The entry point of this file is at address 0x318. This is exactly what we told the linker to do — make the function quadruple the entry point (this is done with the following directive to the linker from the Makefile -e quadruple).

You might ask a question: why are we making the quadruple() function to be the entry point? Or in other words, why do we pick it instead of main()? The reason is that it gives us the way to know where quadruple() is in the text section so we can invoke it right after loading the file. Without making it an entry point we would have to read the symbol table which is doable but would take some additional time.

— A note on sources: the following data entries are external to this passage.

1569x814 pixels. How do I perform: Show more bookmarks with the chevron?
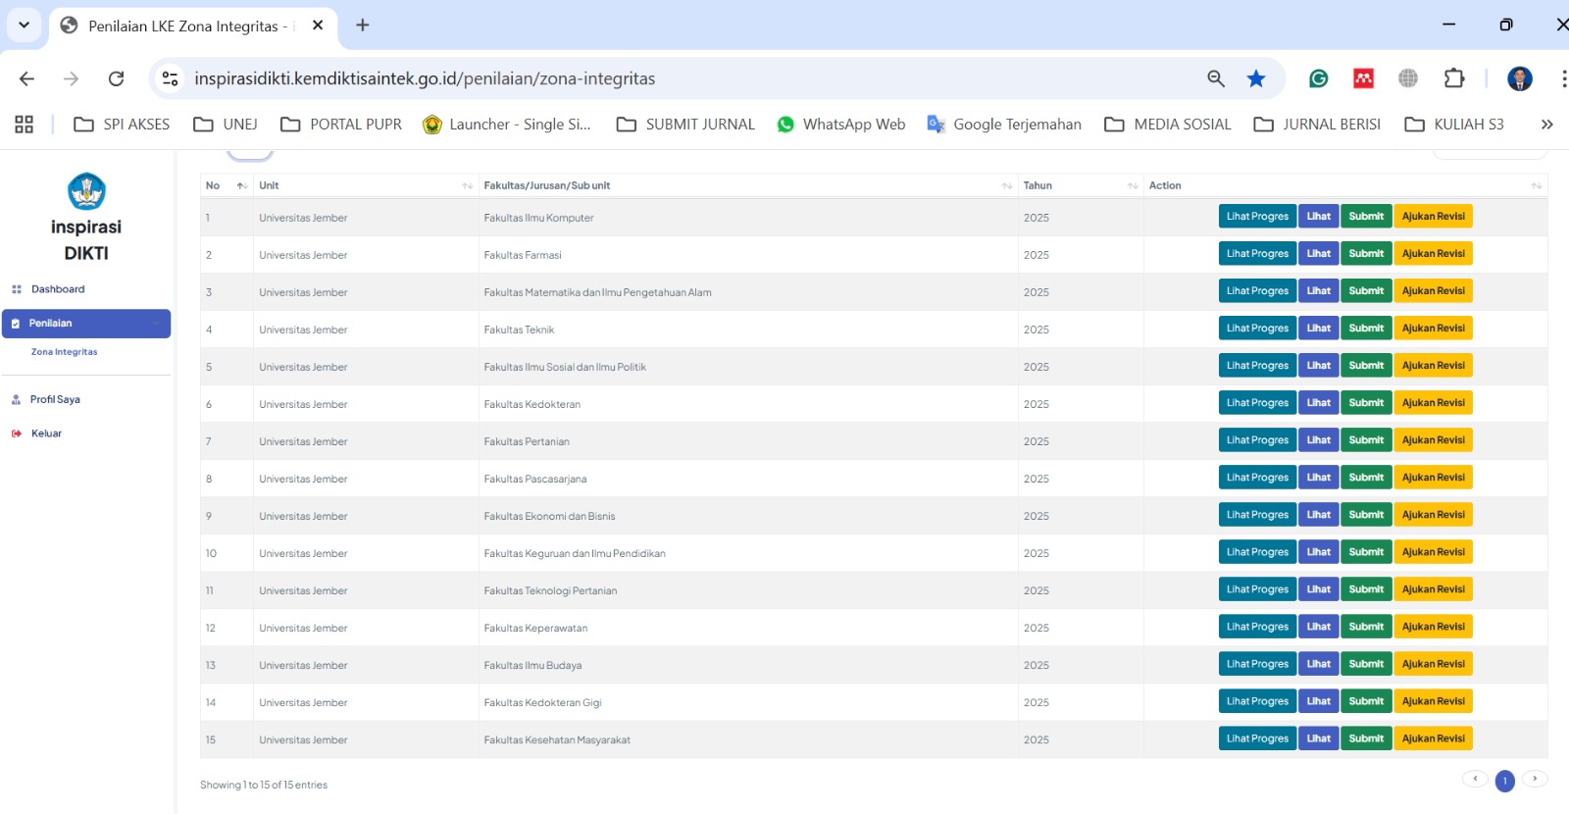tap(1546, 125)
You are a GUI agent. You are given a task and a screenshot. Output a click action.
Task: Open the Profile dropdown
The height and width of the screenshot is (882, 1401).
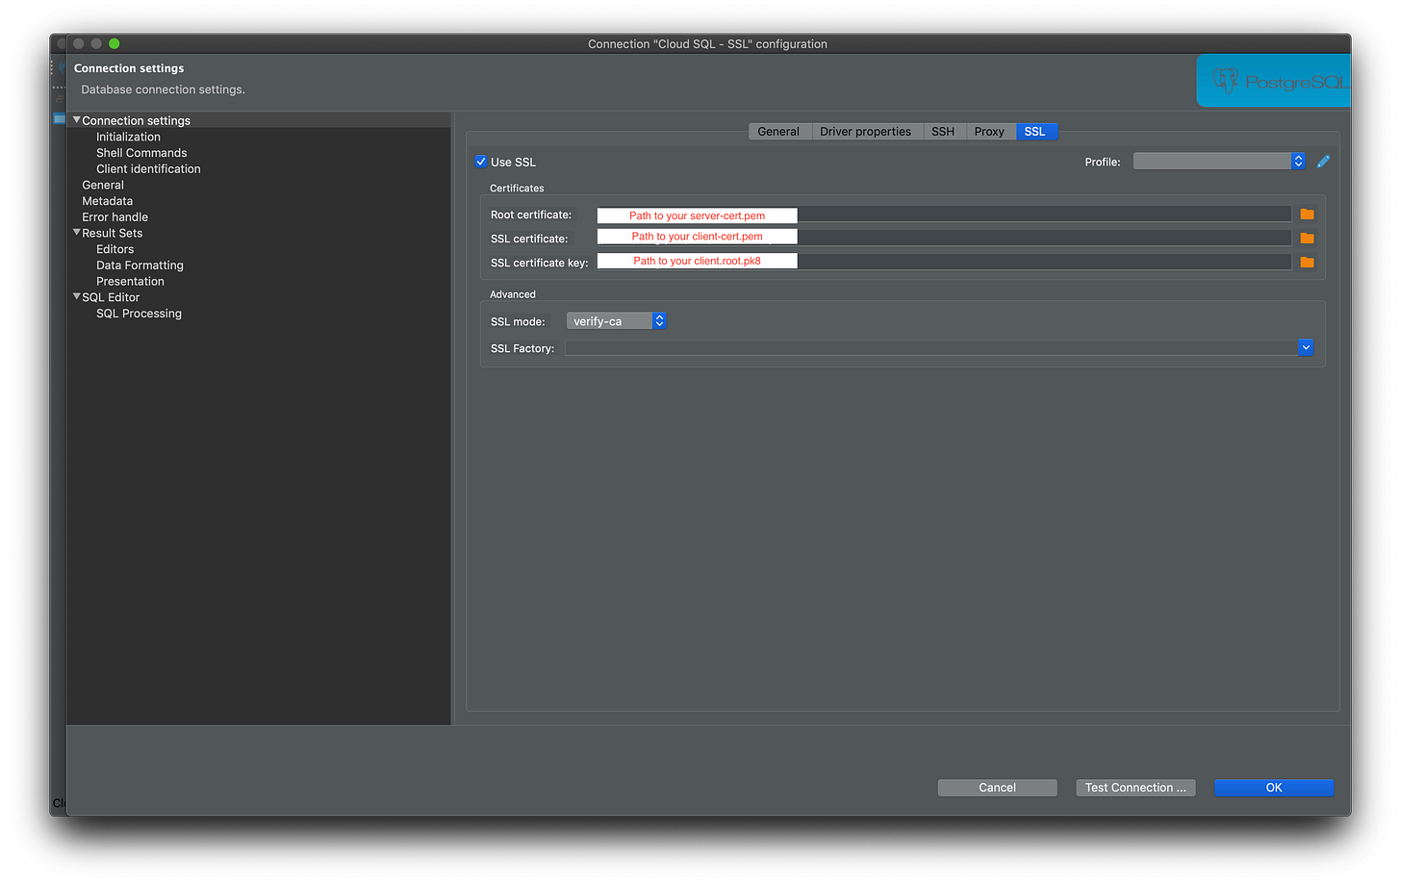[1297, 161]
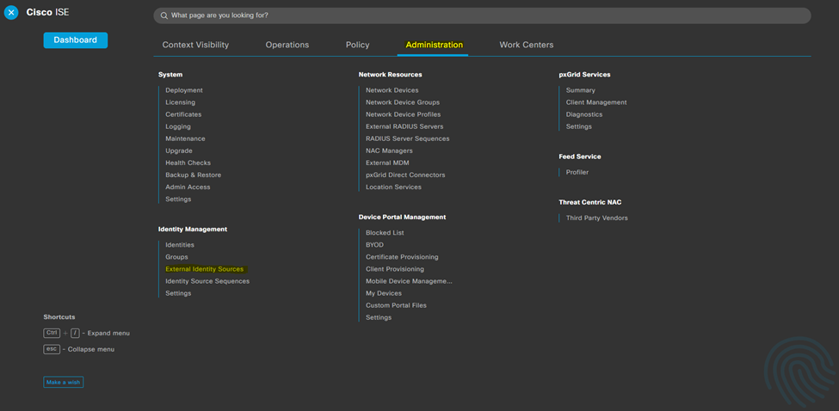Select the Policy tab
The image size is (839, 411).
tap(357, 45)
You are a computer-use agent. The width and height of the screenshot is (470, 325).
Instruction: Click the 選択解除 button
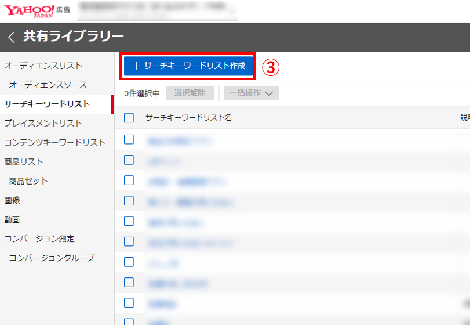(x=190, y=93)
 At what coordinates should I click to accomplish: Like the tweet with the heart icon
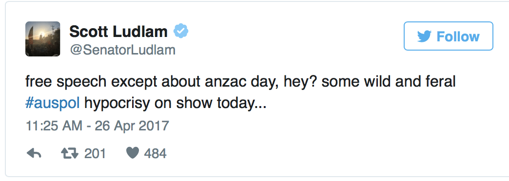click(x=133, y=153)
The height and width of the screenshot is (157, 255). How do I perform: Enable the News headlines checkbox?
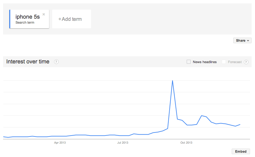tap(189, 62)
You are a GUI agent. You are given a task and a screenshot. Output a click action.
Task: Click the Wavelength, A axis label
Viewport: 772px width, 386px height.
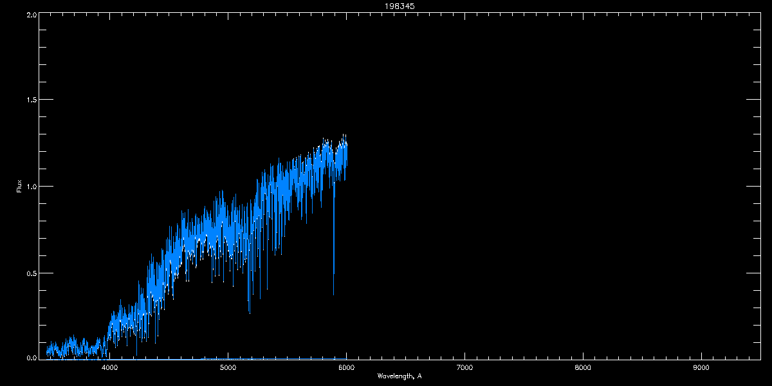[x=400, y=376]
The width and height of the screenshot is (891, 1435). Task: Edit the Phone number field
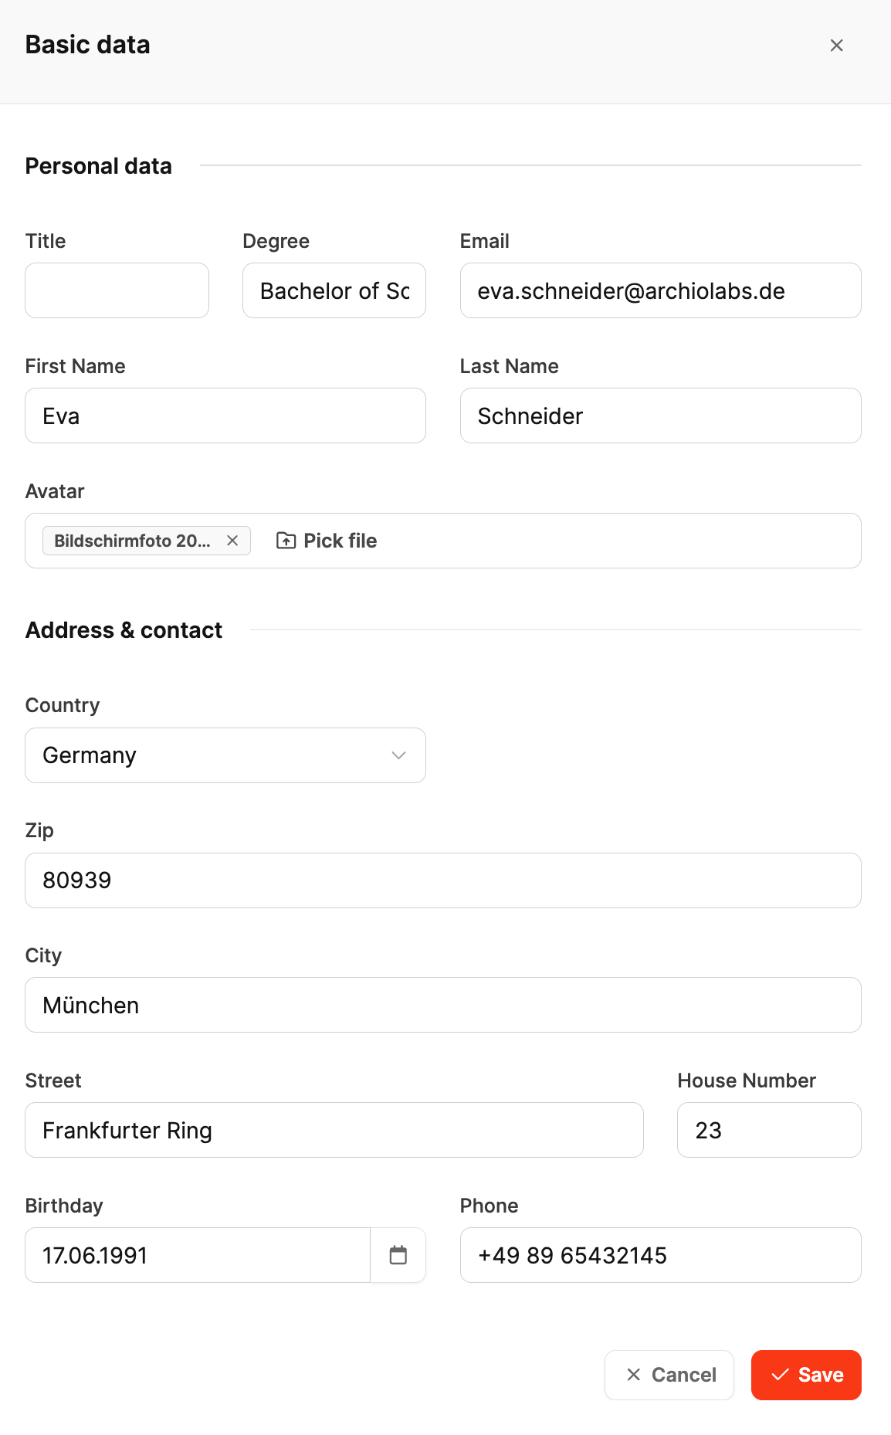[x=660, y=1255]
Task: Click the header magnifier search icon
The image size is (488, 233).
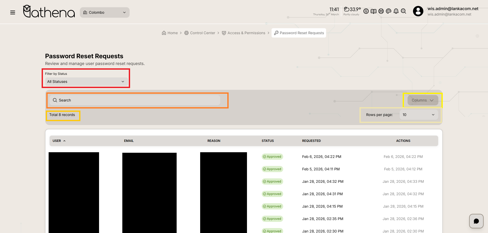Action: (403, 11)
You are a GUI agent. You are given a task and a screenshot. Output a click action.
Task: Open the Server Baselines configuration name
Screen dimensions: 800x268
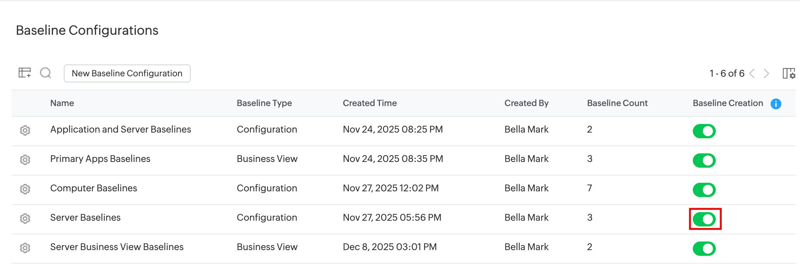click(x=85, y=217)
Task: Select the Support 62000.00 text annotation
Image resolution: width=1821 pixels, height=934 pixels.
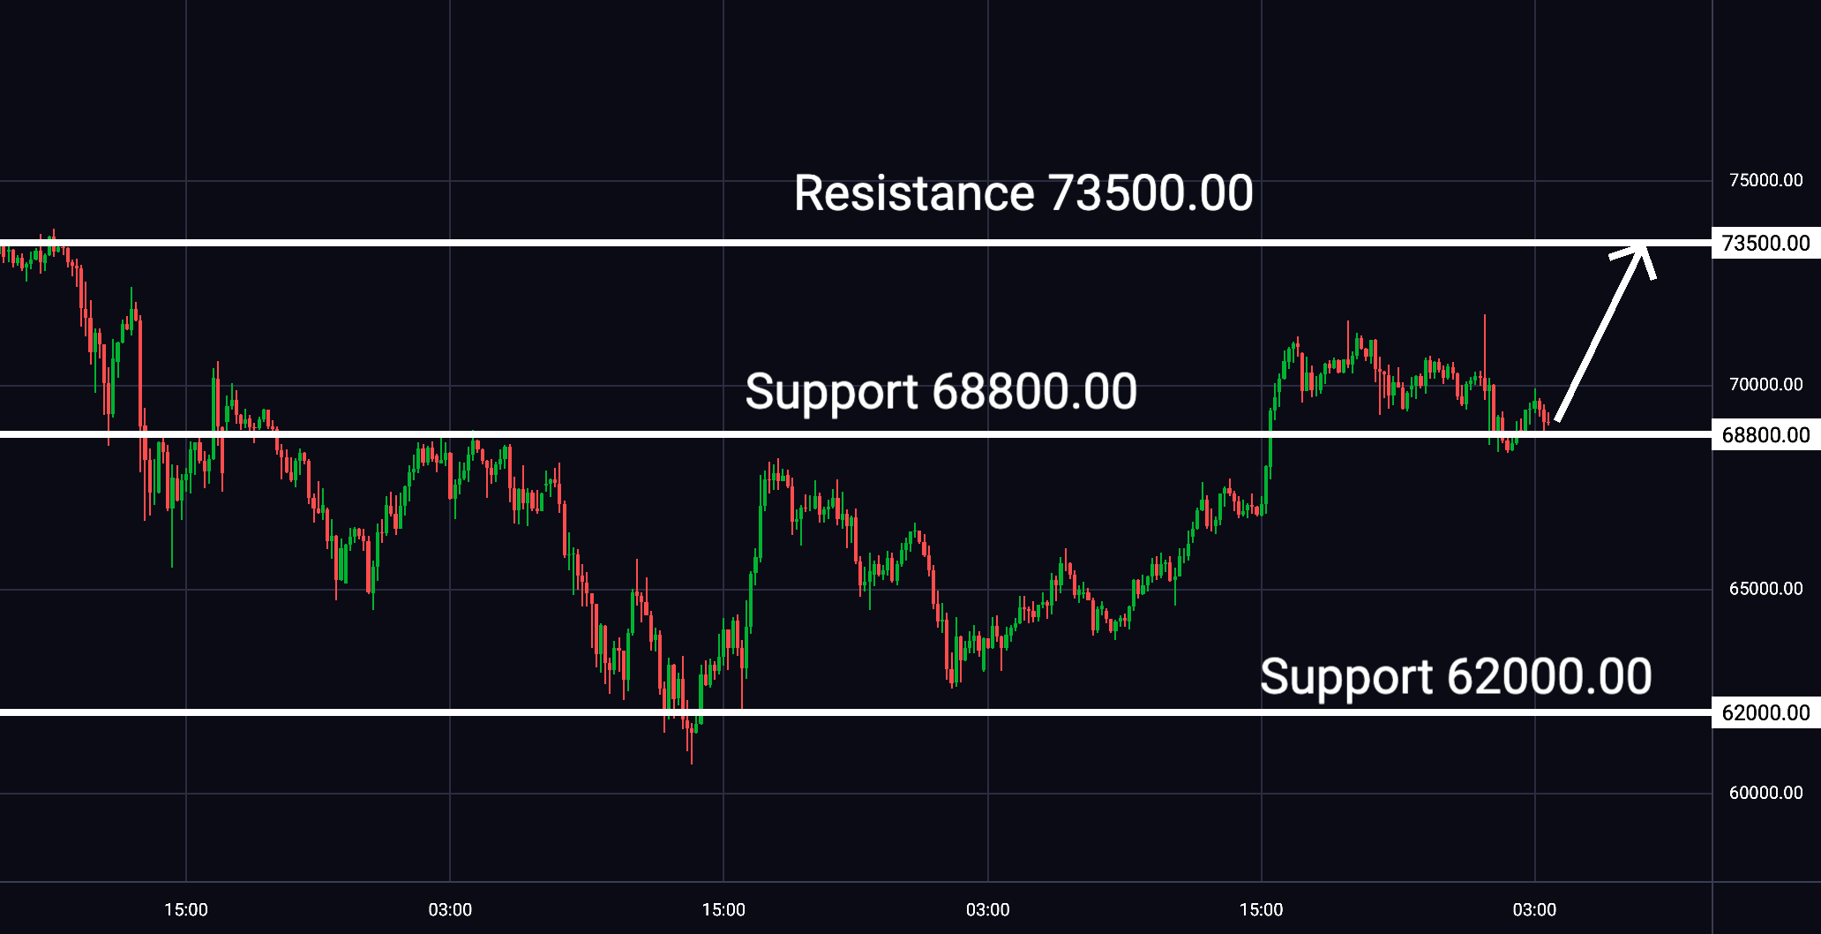Action: pos(1456,677)
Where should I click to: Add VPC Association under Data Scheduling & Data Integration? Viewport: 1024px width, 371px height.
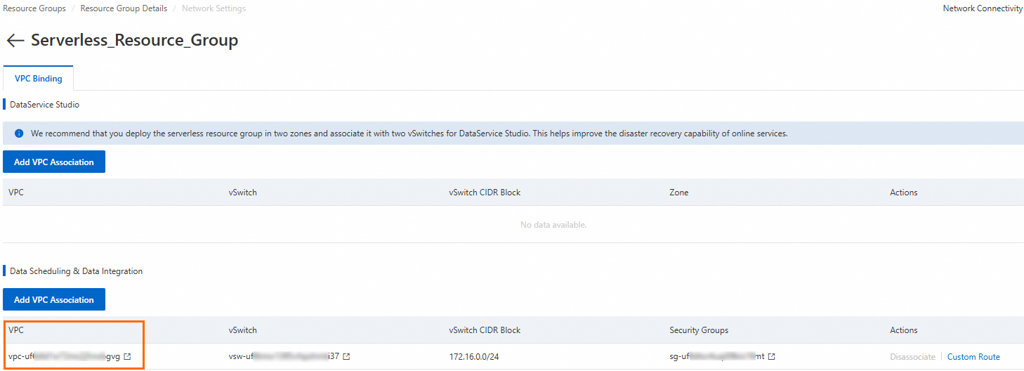[54, 300]
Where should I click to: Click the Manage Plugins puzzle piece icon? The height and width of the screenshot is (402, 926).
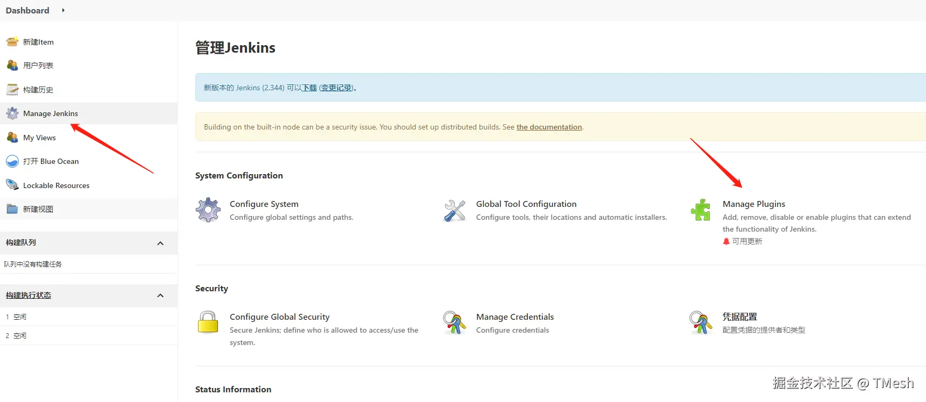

Program loading in the kernel

The execution of a program starts inside the kernel, in the exec("/bin/wc",...) system call takes a path to the executable file. The kernel reads the ELF header and the program header table (PHT), followed by lots of sanity checks.

The kernel then loads the parts specified in the LOAD directives in the PHT into memory. If an INTERP entry is present, the interpreter is loaded too. Statically linked binaries can do without an interpreter; dynamically linked programs always need /lib/ld-linux.so as interpreter because it includes some startup code, loads shared libraries needed by the binary, and performs relocations.

Finally control can be transferred to the entry point of the program or to the interpreter, if linking is required.

In case of a statically linked binary that’s pretty much it, however with dynamically linked binaries a lot more magic has to go on.

First the dynamic linker (contained within the interpreter) looks at the .dynamic section, whose address is stored in the PHT.

There it finds the NEEDED entries determining which libraries have to be loaded before the program can be run, the REL entries giving the address of the relocation tables, the VER* entries which contain symbol versioning information, etc.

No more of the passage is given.